> **What to work on**:
From the entries below, return exactly the lines beginning at the one that contains "Instruction: Remove the" and ending at the one that contains "Given: Expand the", both of them included, and only those lines.

· · ·

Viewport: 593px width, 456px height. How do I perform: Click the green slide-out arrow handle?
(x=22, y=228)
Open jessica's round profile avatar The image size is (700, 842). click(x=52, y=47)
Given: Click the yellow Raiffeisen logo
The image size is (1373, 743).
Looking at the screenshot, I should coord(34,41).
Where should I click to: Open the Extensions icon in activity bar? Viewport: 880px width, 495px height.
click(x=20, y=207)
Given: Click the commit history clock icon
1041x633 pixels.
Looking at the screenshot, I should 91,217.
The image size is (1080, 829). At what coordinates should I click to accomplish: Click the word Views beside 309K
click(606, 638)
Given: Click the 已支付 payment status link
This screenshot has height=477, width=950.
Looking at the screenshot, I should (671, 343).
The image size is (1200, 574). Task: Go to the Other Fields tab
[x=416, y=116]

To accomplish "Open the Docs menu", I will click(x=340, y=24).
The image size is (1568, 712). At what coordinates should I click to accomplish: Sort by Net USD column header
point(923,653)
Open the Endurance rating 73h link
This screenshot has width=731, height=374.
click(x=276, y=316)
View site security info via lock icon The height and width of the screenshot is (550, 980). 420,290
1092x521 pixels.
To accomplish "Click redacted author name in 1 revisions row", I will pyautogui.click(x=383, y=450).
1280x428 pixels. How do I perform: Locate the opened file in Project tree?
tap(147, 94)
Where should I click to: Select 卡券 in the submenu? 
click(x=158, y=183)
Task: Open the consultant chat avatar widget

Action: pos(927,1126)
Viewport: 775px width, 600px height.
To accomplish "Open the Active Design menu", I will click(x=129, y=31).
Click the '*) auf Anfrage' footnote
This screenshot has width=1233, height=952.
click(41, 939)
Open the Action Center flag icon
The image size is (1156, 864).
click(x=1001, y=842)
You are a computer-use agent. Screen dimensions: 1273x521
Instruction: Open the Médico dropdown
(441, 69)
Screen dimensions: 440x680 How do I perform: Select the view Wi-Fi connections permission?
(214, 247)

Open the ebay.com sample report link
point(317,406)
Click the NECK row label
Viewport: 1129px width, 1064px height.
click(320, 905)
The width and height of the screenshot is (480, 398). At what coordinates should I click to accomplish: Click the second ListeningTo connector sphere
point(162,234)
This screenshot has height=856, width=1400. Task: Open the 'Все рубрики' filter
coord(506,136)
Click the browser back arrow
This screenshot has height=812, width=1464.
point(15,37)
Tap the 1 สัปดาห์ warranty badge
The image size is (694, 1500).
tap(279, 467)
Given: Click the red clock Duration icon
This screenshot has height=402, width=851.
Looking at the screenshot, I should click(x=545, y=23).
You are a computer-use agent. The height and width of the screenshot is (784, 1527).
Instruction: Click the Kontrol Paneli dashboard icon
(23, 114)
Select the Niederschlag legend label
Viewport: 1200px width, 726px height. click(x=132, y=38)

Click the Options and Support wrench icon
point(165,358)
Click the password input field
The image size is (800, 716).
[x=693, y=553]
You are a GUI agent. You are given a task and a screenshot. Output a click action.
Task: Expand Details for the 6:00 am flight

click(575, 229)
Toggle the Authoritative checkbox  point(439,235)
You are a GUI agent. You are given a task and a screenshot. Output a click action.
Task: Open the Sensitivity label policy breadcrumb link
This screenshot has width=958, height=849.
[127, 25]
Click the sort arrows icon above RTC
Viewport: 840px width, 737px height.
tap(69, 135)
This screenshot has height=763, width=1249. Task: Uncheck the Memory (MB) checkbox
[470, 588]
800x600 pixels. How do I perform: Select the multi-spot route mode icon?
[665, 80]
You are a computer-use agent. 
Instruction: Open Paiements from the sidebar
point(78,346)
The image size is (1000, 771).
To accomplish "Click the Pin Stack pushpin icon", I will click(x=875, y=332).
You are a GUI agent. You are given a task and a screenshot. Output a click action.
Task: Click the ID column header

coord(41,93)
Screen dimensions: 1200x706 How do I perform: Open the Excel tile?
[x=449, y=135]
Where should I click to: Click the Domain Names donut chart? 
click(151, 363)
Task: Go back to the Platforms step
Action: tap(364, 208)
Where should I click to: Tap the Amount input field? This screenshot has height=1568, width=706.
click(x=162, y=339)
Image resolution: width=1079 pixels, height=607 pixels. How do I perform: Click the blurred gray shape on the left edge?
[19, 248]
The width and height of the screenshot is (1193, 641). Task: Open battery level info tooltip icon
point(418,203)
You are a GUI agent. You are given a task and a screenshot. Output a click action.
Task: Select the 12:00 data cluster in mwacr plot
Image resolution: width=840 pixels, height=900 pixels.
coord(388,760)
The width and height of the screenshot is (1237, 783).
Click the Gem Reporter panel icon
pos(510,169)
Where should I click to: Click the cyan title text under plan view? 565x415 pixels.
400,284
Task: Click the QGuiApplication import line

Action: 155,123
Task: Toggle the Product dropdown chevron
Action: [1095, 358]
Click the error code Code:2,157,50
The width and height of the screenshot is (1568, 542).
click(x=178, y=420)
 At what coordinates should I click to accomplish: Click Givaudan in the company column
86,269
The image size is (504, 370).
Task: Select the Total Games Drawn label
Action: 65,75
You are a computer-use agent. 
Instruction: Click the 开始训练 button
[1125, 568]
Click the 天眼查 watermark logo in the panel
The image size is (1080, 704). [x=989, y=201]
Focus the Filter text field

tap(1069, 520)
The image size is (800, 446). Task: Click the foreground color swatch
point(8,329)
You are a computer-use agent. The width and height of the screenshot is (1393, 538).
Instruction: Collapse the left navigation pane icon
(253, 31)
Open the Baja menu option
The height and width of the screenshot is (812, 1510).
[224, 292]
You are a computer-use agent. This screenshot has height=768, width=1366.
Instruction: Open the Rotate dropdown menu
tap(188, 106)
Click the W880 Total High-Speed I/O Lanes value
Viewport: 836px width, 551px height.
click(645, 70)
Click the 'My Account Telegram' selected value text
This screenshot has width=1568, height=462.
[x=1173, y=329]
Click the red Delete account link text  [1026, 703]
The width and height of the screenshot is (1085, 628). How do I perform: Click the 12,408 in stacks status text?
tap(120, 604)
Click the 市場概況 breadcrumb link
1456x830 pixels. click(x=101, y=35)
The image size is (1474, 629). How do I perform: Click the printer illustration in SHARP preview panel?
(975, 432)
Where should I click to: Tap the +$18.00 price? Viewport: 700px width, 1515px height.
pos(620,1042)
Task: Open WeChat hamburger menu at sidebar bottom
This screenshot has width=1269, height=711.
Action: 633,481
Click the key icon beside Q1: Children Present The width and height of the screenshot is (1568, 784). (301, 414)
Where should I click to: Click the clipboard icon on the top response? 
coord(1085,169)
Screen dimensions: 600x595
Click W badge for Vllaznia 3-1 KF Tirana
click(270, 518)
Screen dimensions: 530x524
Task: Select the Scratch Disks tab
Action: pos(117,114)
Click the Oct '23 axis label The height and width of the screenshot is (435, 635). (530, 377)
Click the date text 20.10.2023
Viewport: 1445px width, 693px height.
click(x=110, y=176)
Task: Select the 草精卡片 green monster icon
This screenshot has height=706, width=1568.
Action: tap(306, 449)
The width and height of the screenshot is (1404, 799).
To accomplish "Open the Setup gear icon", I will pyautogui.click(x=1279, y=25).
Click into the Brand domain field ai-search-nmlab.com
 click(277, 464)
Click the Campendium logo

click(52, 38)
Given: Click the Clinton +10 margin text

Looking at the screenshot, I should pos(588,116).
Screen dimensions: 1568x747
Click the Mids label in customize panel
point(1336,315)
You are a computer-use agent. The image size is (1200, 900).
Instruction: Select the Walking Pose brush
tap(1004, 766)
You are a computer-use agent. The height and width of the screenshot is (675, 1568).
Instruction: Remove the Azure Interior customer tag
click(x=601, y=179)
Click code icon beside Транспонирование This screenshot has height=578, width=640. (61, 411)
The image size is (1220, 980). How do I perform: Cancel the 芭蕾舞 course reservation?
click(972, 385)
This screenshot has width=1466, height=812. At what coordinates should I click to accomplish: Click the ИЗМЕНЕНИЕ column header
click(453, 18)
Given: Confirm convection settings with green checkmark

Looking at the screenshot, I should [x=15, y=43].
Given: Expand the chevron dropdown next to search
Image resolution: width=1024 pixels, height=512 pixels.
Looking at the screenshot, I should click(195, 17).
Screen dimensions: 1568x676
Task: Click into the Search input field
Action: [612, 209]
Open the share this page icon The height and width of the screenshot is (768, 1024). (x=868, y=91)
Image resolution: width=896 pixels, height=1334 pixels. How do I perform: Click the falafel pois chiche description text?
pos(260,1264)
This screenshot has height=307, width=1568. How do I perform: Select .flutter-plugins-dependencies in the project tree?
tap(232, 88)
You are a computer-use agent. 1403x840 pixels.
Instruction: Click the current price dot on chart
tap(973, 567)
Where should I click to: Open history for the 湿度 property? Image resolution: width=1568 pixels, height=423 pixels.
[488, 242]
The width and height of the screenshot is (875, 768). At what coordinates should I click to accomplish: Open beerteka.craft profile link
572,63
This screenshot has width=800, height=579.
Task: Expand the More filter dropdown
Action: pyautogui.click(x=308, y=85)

· · ·

> **Response area**:
Instruction: Remove the Azure Interior customer tag
click(x=601, y=179)
Click code icon beside Транспонирование This screenshot has height=578, width=640. (61, 411)
The image size is (1220, 980). How do I perform: Cancel the 芭蕾舞 course reservation?
click(972, 385)
This screenshot has width=1466, height=812. At what coordinates should I click to accomplish: Click the ИЗМЕНЕНИЕ column header
click(453, 18)
Given: Confirm convection settings with green checkmark

Looking at the screenshot, I should [x=15, y=43].
Given: Expand the chevron dropdown next to search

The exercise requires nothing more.